British businessman and music manager

Jasper Parrott (born 8 September 1944 in Stockholm) is the co-founder and executive chairman of HarrisonParrott Ltd. Based in London, Munich and Paris, the artist management company is credited with pioneering innovative methods of handling the careers of classical musicians. HarrisonParrott's approach (also embracing orchestral and project management) has been widely influential within the artist management business worldwide.

In 2015, Parrott was named 'Artist Manager of the Year' at an Association of British Orchestras/Rhinegold awards ceremony.

In 2020, Parrott was awarded the decoration of the Knight First Class of the Order of the White Rose of Finland (FWR K I) for his long-term commitment to Finland, achievements in enriching Finnish music life and his successful hard work in promoting Finnish artists abroad.

== Career ==
Parrott's artist management career began in the 1960s at the London-based Ibbs and Tillett Ltd concert agency.

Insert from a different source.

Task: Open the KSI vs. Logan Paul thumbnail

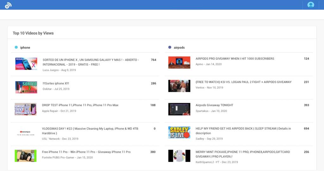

In 1969 Parrott and an Ibbs & Tillett colleague, Terry Harrison, departed to form HarrisonParrott Ltd. Among the musicians previously or currently managed by HarrisonParrott are Kent Nagano, Karita Mattila, Lisa Batiashvili, Jean-Yves Thibaudet, Patricia Kopatchinskaja, Susan Bullock, Vladimir Ashkenazy, Anne Sofie von Otter, Stephen Hough, Kyung-wha Chung and Krzysztof Penderecki.

Parrott has played a prominent role in the creation of a series of international arts and cultural events. Among these have been: the London Japan Festival (1991); the Festival of Switzerland in Britain (also 1991); the Boulez Festival in Tokyo (1995); and a Festival of Turkish Arts in Berlin (2004). As a consultant, Parrott has acted for the Schleswig-Holstein Music Festival, the Sakip Sabanci Museum in Istanbul and the Icelandic National Concert and Conference Centre, Harpa. Parrott's work was instrumental in setting up a three-year Vienna Philharmonic Orchestra residency at the Artis-Naples visual and performing arts centre in Florida, commencing in March 2016.

Parrott is a former chairman and president of the British Association of Concert Agents (now the International Artist Managers' Association).

== Publications ==
Parrott's close working relationship with Vladimir Ashkenazy led to the co-authorship of the latter's life story, 'Beyond Frontiers' which has been translated into seven languages.

== Personal life ==
Jasper Parrott was educated at Tonbridge School in Kent and at Peterhouse, Cambridge, where he read history. He is the youngest son of Sir Cecil Parrott KCMG OBE (29 January 1909 - 23 June 1984), a leading British diplomat and later a professor at the University of Lancaster, with a passion for classical music.

Parrott married pianist Cristina Ortiz in 1974. They have two daughters.